(Saved entries)
==============================

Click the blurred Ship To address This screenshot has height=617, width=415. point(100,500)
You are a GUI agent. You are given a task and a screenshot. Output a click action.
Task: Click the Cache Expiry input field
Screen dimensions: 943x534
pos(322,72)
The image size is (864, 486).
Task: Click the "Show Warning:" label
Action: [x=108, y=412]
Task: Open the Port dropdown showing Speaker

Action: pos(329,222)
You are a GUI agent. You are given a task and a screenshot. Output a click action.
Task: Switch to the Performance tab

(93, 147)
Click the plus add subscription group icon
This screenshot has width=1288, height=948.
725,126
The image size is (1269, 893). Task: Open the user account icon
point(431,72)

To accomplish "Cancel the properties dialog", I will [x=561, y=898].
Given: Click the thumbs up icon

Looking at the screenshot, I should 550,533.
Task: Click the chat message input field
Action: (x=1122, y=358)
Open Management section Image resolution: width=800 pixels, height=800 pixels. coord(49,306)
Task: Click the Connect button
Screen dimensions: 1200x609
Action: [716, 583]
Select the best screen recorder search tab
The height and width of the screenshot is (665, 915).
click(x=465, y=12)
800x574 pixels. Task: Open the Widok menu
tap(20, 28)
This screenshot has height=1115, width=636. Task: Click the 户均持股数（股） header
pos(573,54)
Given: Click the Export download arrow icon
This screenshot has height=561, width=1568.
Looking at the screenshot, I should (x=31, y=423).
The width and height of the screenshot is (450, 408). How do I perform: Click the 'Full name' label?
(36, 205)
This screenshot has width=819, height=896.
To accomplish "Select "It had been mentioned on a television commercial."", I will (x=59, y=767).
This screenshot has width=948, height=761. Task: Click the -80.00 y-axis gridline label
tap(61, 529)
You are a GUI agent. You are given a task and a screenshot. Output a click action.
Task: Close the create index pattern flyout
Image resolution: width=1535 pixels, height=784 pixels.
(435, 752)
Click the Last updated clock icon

==============================

### What the task requires:
Take the records above and return them exactly as written.

### Output for this exercise:
Click the blurred Ship To address This screenshot has height=617, width=415. point(100,500)
You are a GUI agent. You are given a task and a screenshot. Output a click action.
Task: Click the Cache Expiry input field
Screen dimensions: 943x534
pos(322,72)
The image size is (864, 486).
Task: Click the "Show Warning:" label
Action: [x=108, y=412]
Task: Open the Port dropdown showing Speaker

Action: pos(329,222)
You are a GUI agent. You are given a task and a screenshot. Output a click action.
Task: Switch to the Performance tab

(93, 147)
Click the plus add subscription group icon
This screenshot has width=1288, height=948.
725,126
The image size is (1269, 893). Task: Open the user account icon
point(431,72)

To accomplish "Cancel the properties dialog", I will [x=561, y=898].
Given: Click the thumbs up icon

Looking at the screenshot, I should 550,533.
Task: Click the chat message input field
Action: (x=1122, y=358)
Open Management section Image resolution: width=800 pixels, height=800 pixels. coord(49,306)
Task: Click the Connect button
Screen dimensions: 1200x609
Action: [716, 583]
Select the best screen recorder search tab
The height and width of the screenshot is (665, 915).
click(x=465, y=12)
800x574 pixels. Task: Open the Widok menu
tap(20, 28)
This screenshot has height=1115, width=636. Task: Click the 户均持股数（股） header
pos(573,54)
Given: Click the Export download arrow icon
This screenshot has height=561, width=1568.
Looking at the screenshot, I should (x=31, y=423).
The width and height of the screenshot is (450, 408). How do I perform: Click the 'Full name' label?
(36, 205)
This screenshot has width=819, height=896.
To accomplish "Select "It had been mentioned on a television commercial."", I will (x=59, y=767).
This screenshot has width=948, height=761. Task: Click the -80.00 y-axis gridline label
tap(61, 529)
You are a GUI agent. You are given a task and a screenshot. Output a click action.
Task: Close the create index pattern flyout
Image resolution: width=1535 pixels, height=784 pixels.
(435, 752)
Click the Last updated clock icon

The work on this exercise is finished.